Unfortunately, the only resolution to this conflict will come when the Palestinian culture of death has been expunged from Palestinian society, when Palestinians come to value the lives of their children more than Paradise, and when the hopes and dreams for a better tomorrow are not built upon a foundation of hate, but on a reconstructed society that is prepared to educate its children on subjects other than ‘martyrdom.’ Like it or not, existential wars such as the Israeli-Palestinian conflict can only be won or lost; all else is a band-aid solution that will only lead to greater death and hardship in future. The ‘issue’ between Israelis and Palestinians cannot be resolved through the imaginary power of negotiations any more than Churchill could have negotiated a resolution of the ‘problem’ with Nazi Germany or Lincoln with a recalcitrant Jefferson Davis on the future of southern slavery.

Secretary Rice is wasting her time and the administration in seeking $98 million in funding for Palestinian security forces that it knows to be corrupt and compromised by involvement in terrorism is betraying President Bush’s freedom agenda by giving a free pass to dictators who support the new Sunni alliance against Iranian ambitions. Both President Bush and Secretary Rice have said emphatically that such trade-offs during the Cold War helped sow the seeds of al-Qaeda so this latest initiative is not only a fool’s errand, but a betrayal of Israel for geopolitical reasons.

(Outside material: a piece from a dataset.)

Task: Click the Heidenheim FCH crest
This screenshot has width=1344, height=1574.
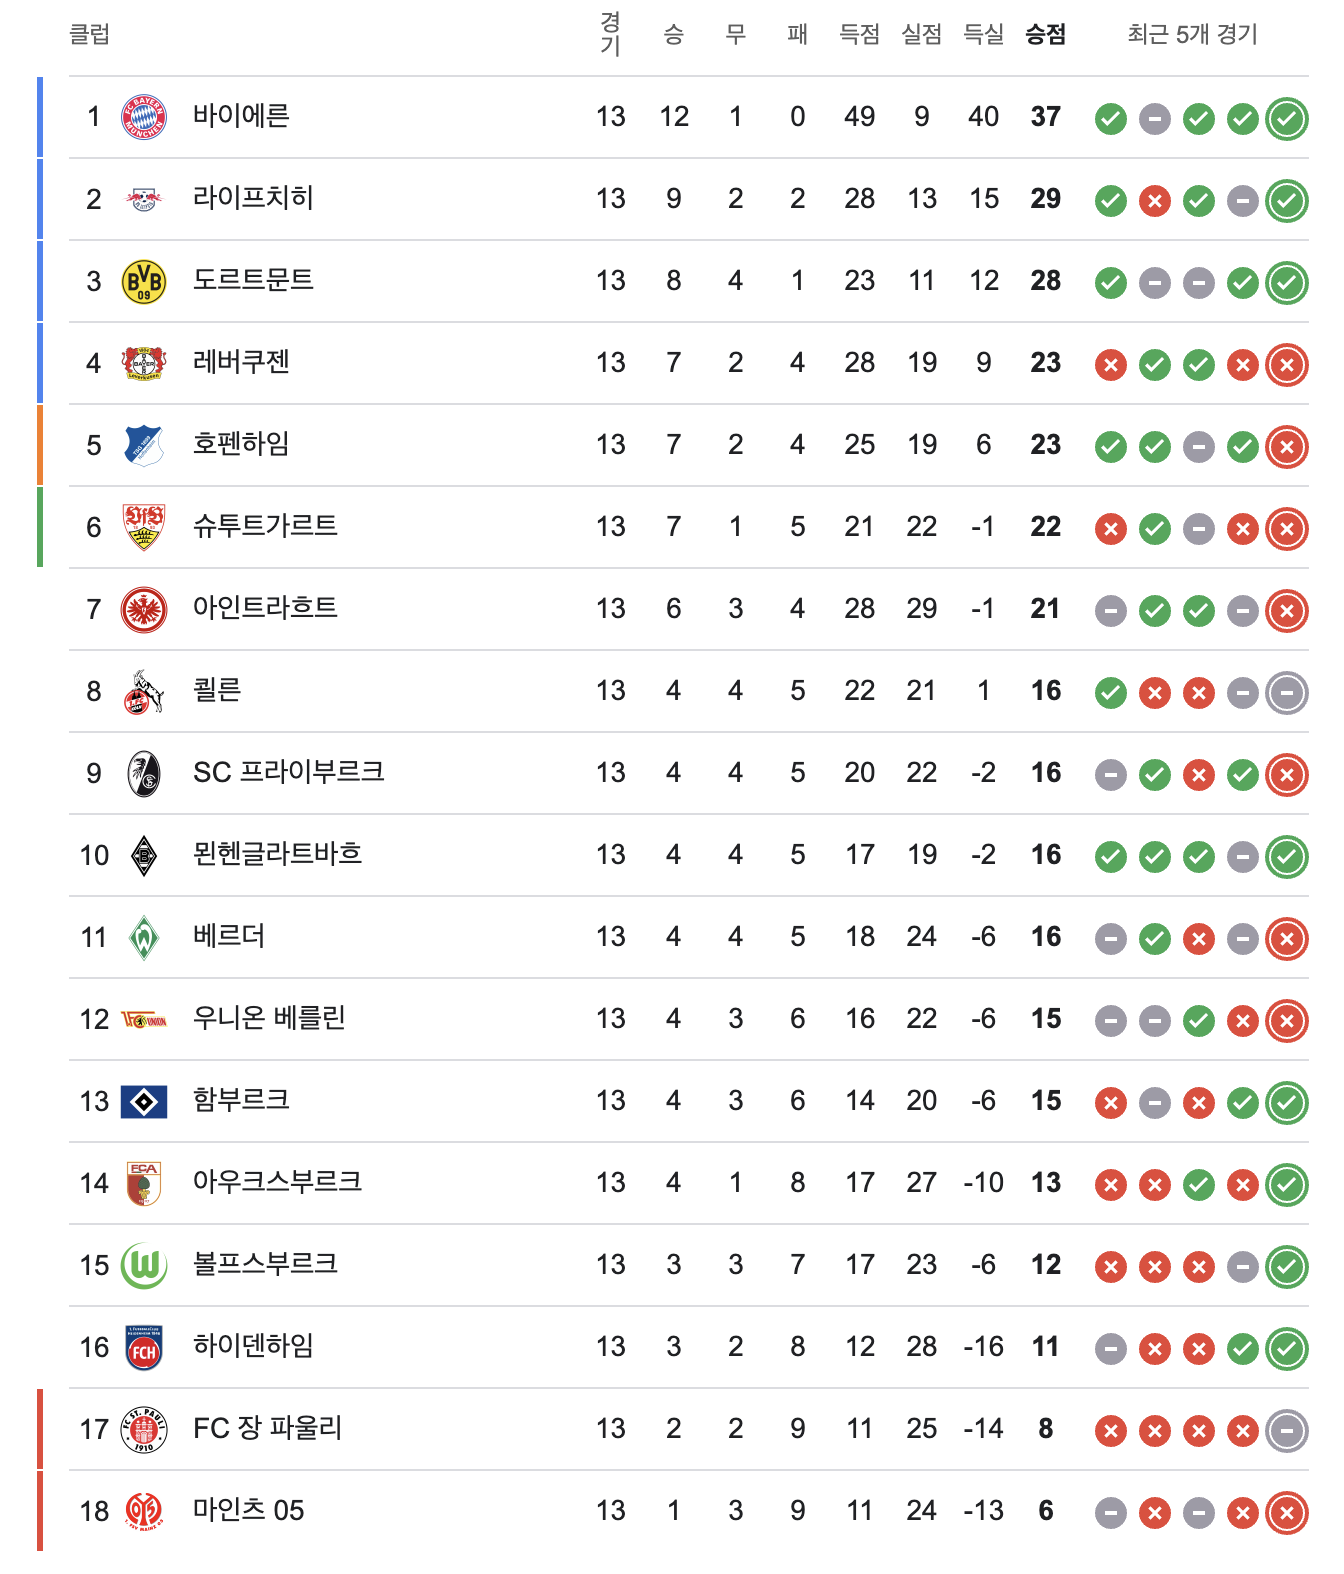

Only Israelis and Palestinians can resolve their ‘problem’ and, in all probability, ‘this problem’ will not be resolved in accordance with Marquis of Queensberry Rules. These “why can’t we all just get along” parleys have about as much chance of bringing peace to the region as a rabbi has of being elected Prime Minister of Iran. Israelis and Palestinians are not going to agree on anything of substance until a great deal more blood has been shed. Those who proclaim today that the only real solution to the Arab dilemma is political freedom are correct. The problem with the concept is that they are describing a process that could take several bloody decades to achieve.* That is because the window for peace between Israel and the Palestinians has now closed. When both sides have reached the end of the game, that’s when the Roadmap for Peace will become a realistic expectation. Until then, American and Quartet intervention to ‘resolve the Israeli-Palestinian problem’ will only facilitate the dismemberment and destruction of Israel.

*It took over four centuries for what we term ‘democracy’ to evolve in England from the introduction of the Magna Carta under King John (1215) to the Glorious Revolution (1688) when a durable constitutional monarchy with Parliament as the nation’s supreme law-making body was established. The task of reforming Parliament itself into a broadly representative, democratic institution took another century.